▶ Job 1: According to the passage on intra-state conflict, what was the United Nations established to prevent?

▶ Provided text:

■ ■ ■ ■

There is no evidence, however, that the problem is likely to diminish. As Kymlicka (1995: 1) writes:

Minorities and majorities increasingly clash over such issues as language rights, regional autonomy, political representation, education curriculum, land claims, immigration and naturalisation policy, even national symbols, such as the choice of national anthem or public holidays. Finding morally defensible and politically viable answers to these issues is the greatest challenge facing democracies today … There are no simple answers or magic formulas to resolve all these questions.


It is such conflicts which have been the source of the now recognised trend by which modern wars are increasingly intra-, rather than inter-state. This has left the international community struggling to adapt, given that the United Nations was established with a view to preventing inter-state wars (Judd, 1998: ix).

Yet in a fundamental sense the idea that such intra-state conflicts are not simply the expression of 'ancient hatreds' is a potentially emancipatory one. As Ronen (1997: 100-101) points out, Serb and Croat recourse to the war-time language of Chetnik and Ustashe still begs the question: why was there not violent conflict for the intervening four decades and more? And the answer is Ignatieff's (1999: 7):

Even the long-standing, apparently adamantine antipathies of the ethnic war zones turn out, on closer examination, to be expressions of fear created by the collapse or absence of institutions that enable individuals to form civic identities strong enough to counteract their ethnic allegiances. When individuals live in stable states—even poor ones—they do not need to rush to the protection of the group. It is the disintegration of states, and the Hobbesian fear that results, that produces ethnic fragmentation and war.

Hence the prominent role of paramilitaries, to whom many have turned for security—however reluctantly—in Northern Ireland and ex-Yugoslavia: 'bands of young men … who make a living through violence or threats of violence … and who either base their power on particularistic networks or seek respectability through particularistic claims' (Kaldor, 1996: 52).

In other words, what matters is the process by which such conflicts escalate from day-to-day, manageable tensions to outright antagonism and violence. It is a process characterised, in the political domain, by the collapse of dialogue in favour of fundamentalism. And it is in and through such a process that 'neighbours once ignorant of the very idea that they belong to opposed civilisations begin to think—and hate—in these terms' (Ignatieff, 1999: 36).

By contrast, the substance of a conflict—what is held to fuel the 'ancient hatreds'—is actually largely self-referential. As Ignatieff puts it (1999: 36-37), the definition of a Serb simply becomes someone who is not a Croat, and vice versa: When he pressed a Serb paramilitary in Croatia during the war there, on what made him different from his Croat enemies, all the latter could think of was the cigarettes they smoked! This he understands by reference to Freud's notion of the 'narcissism' of minor differences—that nationalism works up what are otherwise indifferent differences into self-regarding intolerance (Ignatieff, 1999: 51-53). Similarly, in Northern Ireland Frank Wright argues (1987: 141) that 'antagonism is itself before it is any of the interests it has been fashioned to serve'.

■ ■ ■ ■

▶ Dataset excerpts:
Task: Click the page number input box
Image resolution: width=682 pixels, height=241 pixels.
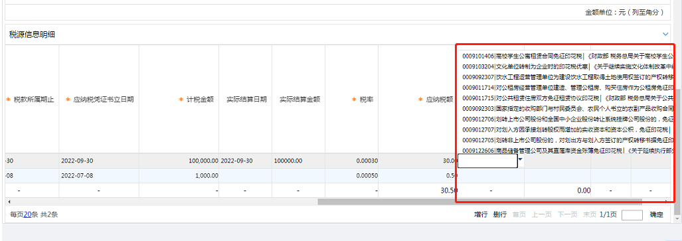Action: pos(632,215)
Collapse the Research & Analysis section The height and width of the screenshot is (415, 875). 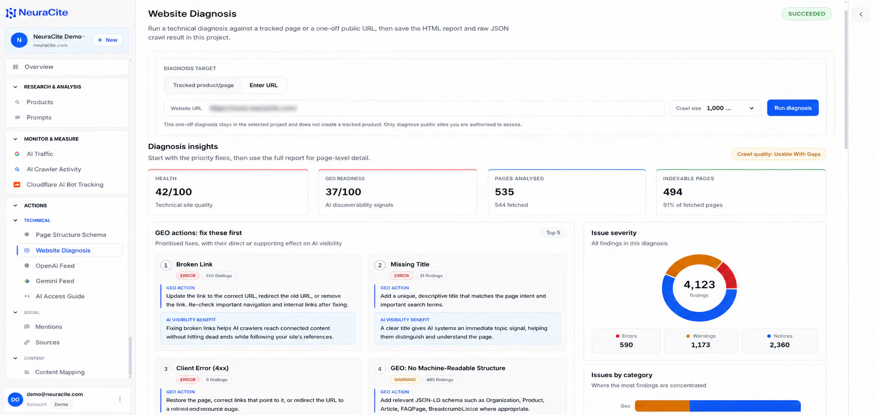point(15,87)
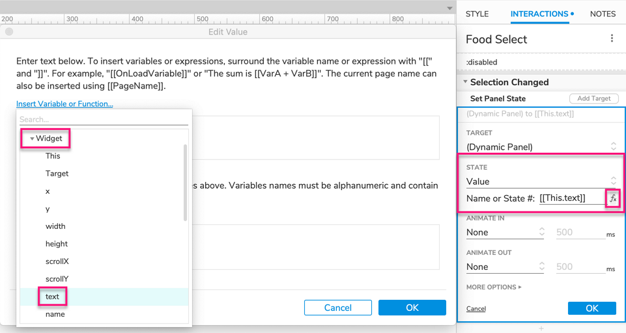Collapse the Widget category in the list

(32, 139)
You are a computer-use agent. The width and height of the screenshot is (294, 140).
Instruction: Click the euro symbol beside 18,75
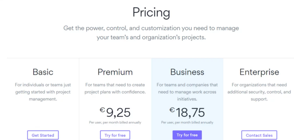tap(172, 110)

■ ■ ■ ■

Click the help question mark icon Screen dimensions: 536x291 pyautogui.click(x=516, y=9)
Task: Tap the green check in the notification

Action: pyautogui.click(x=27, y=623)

■ ■ ■ ■

▶ Job 2: Reproduce, word for word, the part of the listing that starts with the line containing "Click the help" and continues through the line containing "Action: pyautogui.click(x=27, y=623)", with both of those lines included.

▶ Full output 1: Inter-state wars.

▶ Full output 2:
Click the help question mark icon Screen dimensions: 536x291 pyautogui.click(x=516, y=9)
Task: Tap the green check in the notification

Action: pyautogui.click(x=27, y=623)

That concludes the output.